┏━━

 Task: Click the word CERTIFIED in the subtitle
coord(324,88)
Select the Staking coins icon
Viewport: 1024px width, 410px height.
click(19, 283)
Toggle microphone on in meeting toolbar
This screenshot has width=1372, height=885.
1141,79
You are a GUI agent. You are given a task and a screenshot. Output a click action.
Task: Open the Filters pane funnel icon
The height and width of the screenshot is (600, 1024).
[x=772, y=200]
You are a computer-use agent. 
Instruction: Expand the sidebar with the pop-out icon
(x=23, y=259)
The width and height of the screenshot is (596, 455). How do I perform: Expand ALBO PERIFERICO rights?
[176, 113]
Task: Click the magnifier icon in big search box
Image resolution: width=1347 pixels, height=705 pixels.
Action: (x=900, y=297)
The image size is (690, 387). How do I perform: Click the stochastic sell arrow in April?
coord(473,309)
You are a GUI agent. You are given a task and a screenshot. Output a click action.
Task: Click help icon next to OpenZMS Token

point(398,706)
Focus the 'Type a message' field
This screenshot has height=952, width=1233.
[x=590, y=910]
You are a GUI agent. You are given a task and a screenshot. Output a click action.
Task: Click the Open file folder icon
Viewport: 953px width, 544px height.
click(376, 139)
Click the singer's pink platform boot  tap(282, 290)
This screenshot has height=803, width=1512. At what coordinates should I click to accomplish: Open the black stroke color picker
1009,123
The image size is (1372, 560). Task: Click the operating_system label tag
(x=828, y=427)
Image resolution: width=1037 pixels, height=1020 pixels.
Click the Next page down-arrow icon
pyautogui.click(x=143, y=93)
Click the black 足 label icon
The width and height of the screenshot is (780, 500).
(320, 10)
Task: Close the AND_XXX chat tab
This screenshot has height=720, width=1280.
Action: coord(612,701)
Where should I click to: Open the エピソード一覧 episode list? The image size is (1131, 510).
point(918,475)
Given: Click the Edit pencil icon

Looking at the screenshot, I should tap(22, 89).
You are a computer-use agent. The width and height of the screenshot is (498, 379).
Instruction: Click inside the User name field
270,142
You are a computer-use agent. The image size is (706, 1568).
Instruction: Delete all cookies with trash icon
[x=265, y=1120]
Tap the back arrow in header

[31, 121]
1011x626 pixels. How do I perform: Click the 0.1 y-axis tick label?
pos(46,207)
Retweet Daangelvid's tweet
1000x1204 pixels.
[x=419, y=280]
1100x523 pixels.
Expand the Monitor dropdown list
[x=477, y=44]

┗━━

Copy each line of the data exactly, leaving nothing out.

 Task: Click the word CERTIFIED in the subtitle
coord(324,88)
Select the Staking coins icon
Viewport: 1024px width, 410px height.
click(19, 283)
Toggle microphone on in meeting toolbar
This screenshot has width=1372, height=885.
1141,79
You are a GUI agent. You are given a task and a screenshot. Output a click action.
Task: Open the Filters pane funnel icon
The height and width of the screenshot is (600, 1024).
[x=772, y=200]
You are a computer-use agent. 
Instruction: Expand the sidebar with the pop-out icon
(x=23, y=259)
The width and height of the screenshot is (596, 455). How do I perform: Expand ALBO PERIFERICO rights?
[176, 113]
Task: Click the magnifier icon in big search box
Image resolution: width=1347 pixels, height=705 pixels.
Action: (x=900, y=297)
The image size is (690, 387). How do I perform: Click the stochastic sell arrow in April?
coord(473,309)
You are a GUI agent. You are given a task and a screenshot. Output a click action.
Task: Click help icon next to OpenZMS Token

point(398,706)
Focus the 'Type a message' field
This screenshot has height=952, width=1233.
[x=590, y=910]
You are a GUI agent. You are given a task and a screenshot. Output a click action.
Task: Click the Open file folder icon
Viewport: 953px width, 544px height.
click(376, 139)
Click the singer's pink platform boot  tap(282, 290)
This screenshot has height=803, width=1512. At what coordinates should I click to accomplish: Open the black stroke color picker
1009,123
The image size is (1372, 560). Task: Click the operating_system label tag
(x=828, y=427)
Image resolution: width=1037 pixels, height=1020 pixels.
Click the Next page down-arrow icon
pyautogui.click(x=143, y=93)
Click the black 足 label icon
The width and height of the screenshot is (780, 500).
(320, 10)
Task: Close the AND_XXX chat tab
This screenshot has height=720, width=1280.
Action: coord(612,701)
Where should I click to: Open the エピソード一覧 episode list? The image size is (1131, 510).
point(918,475)
Given: Click the Edit pencil icon

Looking at the screenshot, I should tap(22, 89).
You are a computer-use agent. The width and height of the screenshot is (498, 379).
Instruction: Click inside the User name field
270,142
You are a computer-use agent. The image size is (706, 1568).
Instruction: Delete all cookies with trash icon
[x=265, y=1120]
Tap the back arrow in header

[31, 121]
1011x626 pixels. How do I perform: Click the 0.1 y-axis tick label?
pos(46,207)
Retweet Daangelvid's tweet
1000x1204 pixels.
[x=419, y=280]
1100x523 pixels.
Expand the Monitor dropdown list
[x=477, y=44]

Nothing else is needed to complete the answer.